### Quoted text
::::
Writing a custom distance function

Version information: Updated for ELKI 0.8.0

For many real-world applications, a domain expert may be able to define a domain-specific distance function. For the following, let us assume we are working with 2D data, and the domain expert has decided that an appropriate distance function is dx*dx+abs(dy), so taking the difference on the x axis to the square and the y axis linearly.

Basic distance function

Most distances are defined on real-number vectors and return double values. There is a convenient abstract class for this that we can use: AbstractNumberVectorDistance. Let’s start a new class for this, and see what Eclipse generates for us:

package tutorial.distancefunction;

import elki.data.NumberVector;
import distance.AbstractNumberVectorDistance;

public class TutorialDistance extends AbstractNumberVectorDistance {
  @Override
  public double distance(NumberVector o1, NumberVector o2) {
    // TODO Auto-generated method stub
    return 0;
  }
}

Now lets implement the distance method:

package tutorial.distancefunction;

import elki.data.NumberVector;
import elki.distance.AbstractNumberVectorDistance;

public class TutorialDistanceFunction extends AbstractNumberVectorDistanceFunction {
  @Override
  public double distance(NumberVector o1, NumberVector o2) {
    double dx = o1.doubleValue(0) - o2.doubleValue(0);
    double dy = o1.doubleValue(1) - o2.doubleValue(1);
    return dx * dx + Math.abs(dy);
  }
}

We can now already test this distance function! Yes - we do not need to do more. (If you compiled ELKI and do not use a .jar file, you should now have this class in the dropdown menu. Otherwise, you might need to type in the name of the class.

Fine tuning

Now this domain specific distance function makes only sense for 2-dimensional data. So we will now specify this, so that ELKI does not try to use it with higher dimensional relations. For this, we need to override the method getInputTypeRestriction.

public class TutorialDistanceFunction extends AbstractNumberVectorDistanceFunction {
  // ... as above ...

  @Override
  public SimpleTypeInformation<? super NumberVector> getInputTypeRestriction() {
    return TypeUtil.NUMBER_VECTOR_FIELD_2D;
    // shortcut for:
    // return VectorFieldTypeInformation.typeRequest(NumberVector.class, 2, 2);
  }
}

We now also override the method makeOptions to configure the variable ps:

With this statement, we specify three requirements for the input data:

If this distance function were metrical, we would also override isMetric() to contain return true (this distance function however is not metrical).

Making it parameterizable

In order to make the distance function parameterizable, we write some additional lines. You can read more here: Parameterization

This class already satistfied the parameterizable API: it had an implicit public and parameterless constructor, and can thus be instantiated by the UI. However, if we want to actually have some parameters in the class and a different constructor, we need to help the UI with the parameterization. For this, a static, public, inner class called Parameterizer is used.

So here is a more complex variation of Lp norms where we can specify a different “p” for each dimension.
::::
### Dataset content
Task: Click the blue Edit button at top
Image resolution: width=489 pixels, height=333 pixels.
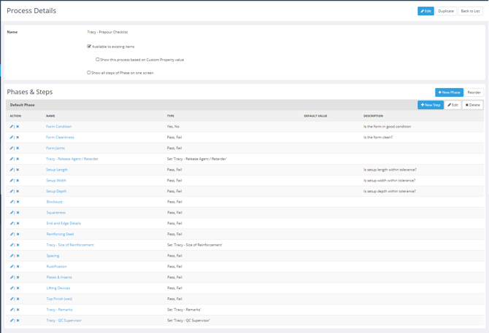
::::
### Written tasks
**A)** Summarize the ELKI distance-function tutorial in two sentences.
**B)** Pick up the ELKI distance-function tutorial after its last sentence, about Lp norms with a different "p" for each dimension, and continue it.
The material after the distance-function tutorial is separate from it.

### Answers
**A)** The tutorial builds a domain-specific ELKI distance function for 2D data, dx*dx+abs(dy), by extending AbstractNumberVectorDistance and implementing the distance method, after which the function can already be tested. It then limits the input to 2-dimensional vectors by overriding getInputTypeRestriction, and explains that giving the class parameters and a different constructor requires a static, public, inner class called Parameterizer.

**B)**
package tutorial.distancefunction;

import elki.data.NumberVector;
import elki.distance.distancefunction.AbstractNumberVectorDistance;

public class MultiLPNorm extends AbstractNumberVectorDistance {
  /**
   * The exponents
   */
  double[] ps;

  /**
   * Normalization factor (count(ps)/sum(ps))
   */
  double pinv;

  /**
   * Constructor.
   * 
   * @param ps The exponents
   */
  public MultiLPNorm(double[] ps) {
    super();
    double sum = 0.0;
    for(int dim = 0; dim < ps.length; dim++) {
      assert (ps[dim] >= 0) : "Negative exponents are not allowed.";
      sum += ps[dim];
    }
    assert (sum > 0) : "At least one exponent should be different from 0!";

    this.ps = ps;
    this.pinv = ps.length / sum;
  }

  @Override
  public double distance(NumberVector o1, NumberVector o2) {
    assert o1.getDimensionality() == ps.length : "Inappropriate dimensionality!";
    assert o2.getDimensionality() == ps.length : "Inappropriate dimensionality!";

    double sum = 0.0;
    for(int dim = 0; dim < ps.length; dim++) {
      if(ps[dim] > 0) {
        final double delta = Math.abs(o1.doubleValue(dim) - o2.doubleValue(dim));
        sum += Math.pow(delta, ps[dim]);
      }
    }
    return Math.pow(sum, pinv);
  }

  @Override
  public SimpleTypeInformation<? super NumberVector> getInputTypeRestriction() {
    return VectorFieldTypeInformation.typeRequest(NumberVector.class, ps.length, ps.length);
  }
}

If you want, you can think about when this function will be metrical (for example when all ps are constant and >= 1) and implement isMetric() accordingly.

However, when you try to select this class in the ELKI UI, you will see this error:

Error instantiating class - no usable public constructor.

So we need to add a Parameterization helper next. The generated stub looks like this:

  public static class Par implements Parameterizer {
    @Override
    public Object make() {
      // TODO Auto-generated method stub
      return null;
    }
  }

Make sure that you define the class as public static. Now you must change the return type to your actual class (MultiLPNorm in this case), so it will now look like this:

  public static class Par implements Parameterizer {
    double[] ps;

    // ... we still need to initialize "ps"!
    
    @Override
    public MultiLPNorm make() {
      return new MultiLPNorm(ps);
    }
  }

In order to setup the parameters, we have to override the configure method, and add our options there. Parameterization consists of multiple parts:

  1. Define a public static OptionID for the parameter (so it can be referenced from other classes!)
  2. Create an option parameter. Here we need a list of doubles, which is parsed by DoubleListParameter.
  3. Get the options value from the config object using grab. If the value is unavailable, an error will automatically reported, since this parameter was not optional. (Do not throw an exception, so multiple errors can be reported!)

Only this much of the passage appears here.